Oil and gas developers and their allies are both fighting against opposition that is focused most prominently on fracking and on the Keystone XL pipeline but that extends to issues like access to offshore acreage and fossil fuel exports too. Just like proponents of aggressive action on climate change, they’ve tried to win the policy fight in substantial part through aggressive messaging in favor of their cause. And, just like the climate advocates, they aren’t quite getting what they want.
That means that they too could benefit from making some mutually beneficial deals. Indeed the same sort of deal that I argued climate advocates should be looking for – serious action on climate change in exchange for expanded opportunities for production of oil and gas – is what advocates for oil and gas development should have on their minds.
In arguing that climate advocates should favor such a deal I emphasized one central point: the tradeoff wouldn’t fundamentally undermine their core goals. That’s because U.S. oil production is unlikely to have a large impact on world oil consumption and because natural gas is currently displacing coal.
Something similar ought to motivate enthusiasts for U.S. oil and gas production.
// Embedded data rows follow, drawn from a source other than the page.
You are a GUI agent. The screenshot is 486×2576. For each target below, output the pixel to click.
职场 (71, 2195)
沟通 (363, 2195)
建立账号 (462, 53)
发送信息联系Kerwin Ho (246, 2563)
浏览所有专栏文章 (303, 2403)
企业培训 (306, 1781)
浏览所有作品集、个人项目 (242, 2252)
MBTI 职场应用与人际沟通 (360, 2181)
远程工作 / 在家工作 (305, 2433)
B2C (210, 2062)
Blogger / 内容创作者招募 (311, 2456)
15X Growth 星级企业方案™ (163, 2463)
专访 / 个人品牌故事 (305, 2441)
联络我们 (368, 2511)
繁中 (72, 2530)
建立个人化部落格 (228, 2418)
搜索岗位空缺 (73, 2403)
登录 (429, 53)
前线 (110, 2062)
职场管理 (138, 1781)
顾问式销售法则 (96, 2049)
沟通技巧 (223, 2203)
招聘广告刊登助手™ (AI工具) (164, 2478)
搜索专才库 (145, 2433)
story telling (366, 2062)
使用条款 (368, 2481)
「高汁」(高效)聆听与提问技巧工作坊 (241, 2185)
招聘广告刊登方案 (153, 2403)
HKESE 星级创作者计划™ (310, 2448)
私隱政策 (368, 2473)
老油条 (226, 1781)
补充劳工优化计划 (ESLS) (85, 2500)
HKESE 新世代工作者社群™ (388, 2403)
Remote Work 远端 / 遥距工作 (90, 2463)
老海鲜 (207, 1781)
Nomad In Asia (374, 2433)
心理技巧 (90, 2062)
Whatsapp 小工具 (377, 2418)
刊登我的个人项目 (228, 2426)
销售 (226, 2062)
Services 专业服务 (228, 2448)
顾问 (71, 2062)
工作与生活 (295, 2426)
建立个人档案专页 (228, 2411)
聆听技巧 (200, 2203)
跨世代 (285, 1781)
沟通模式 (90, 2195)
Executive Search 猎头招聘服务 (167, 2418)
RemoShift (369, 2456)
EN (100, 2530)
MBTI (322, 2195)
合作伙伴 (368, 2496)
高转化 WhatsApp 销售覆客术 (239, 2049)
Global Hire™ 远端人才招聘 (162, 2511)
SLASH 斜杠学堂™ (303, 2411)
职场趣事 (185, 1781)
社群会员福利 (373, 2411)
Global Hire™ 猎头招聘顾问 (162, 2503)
Instead of asking, “Is serious U.S. action on climate change a good idea?”, they should ask this: “Is a package that expands opportunities for U.S. oil and gas production, while at the same time takes serious action on climate change, something that we prefer to the status quo?”
Just as people who are concerned about climate change don’t need to become oil and gas boosters in order to see the wisdom of compromise, proponents of expanded oil and gas production don’t need to become “climate people” in order to see the merits of making sensible deals. All they need to do is accept that serious U.S. climate action, regardless of whether if it solves the climate problem, isn’t the end of the world – and that it can be done without undermining their own core goals.
It turns out that oil and gas advocates have a similar pair of options to what climate advocates have. They can try to unilaterally push through their preferred options — or they can try to build coalitions that might not seem obvious at first blush. The latter path may be trickier, but it also raises the odds of real success.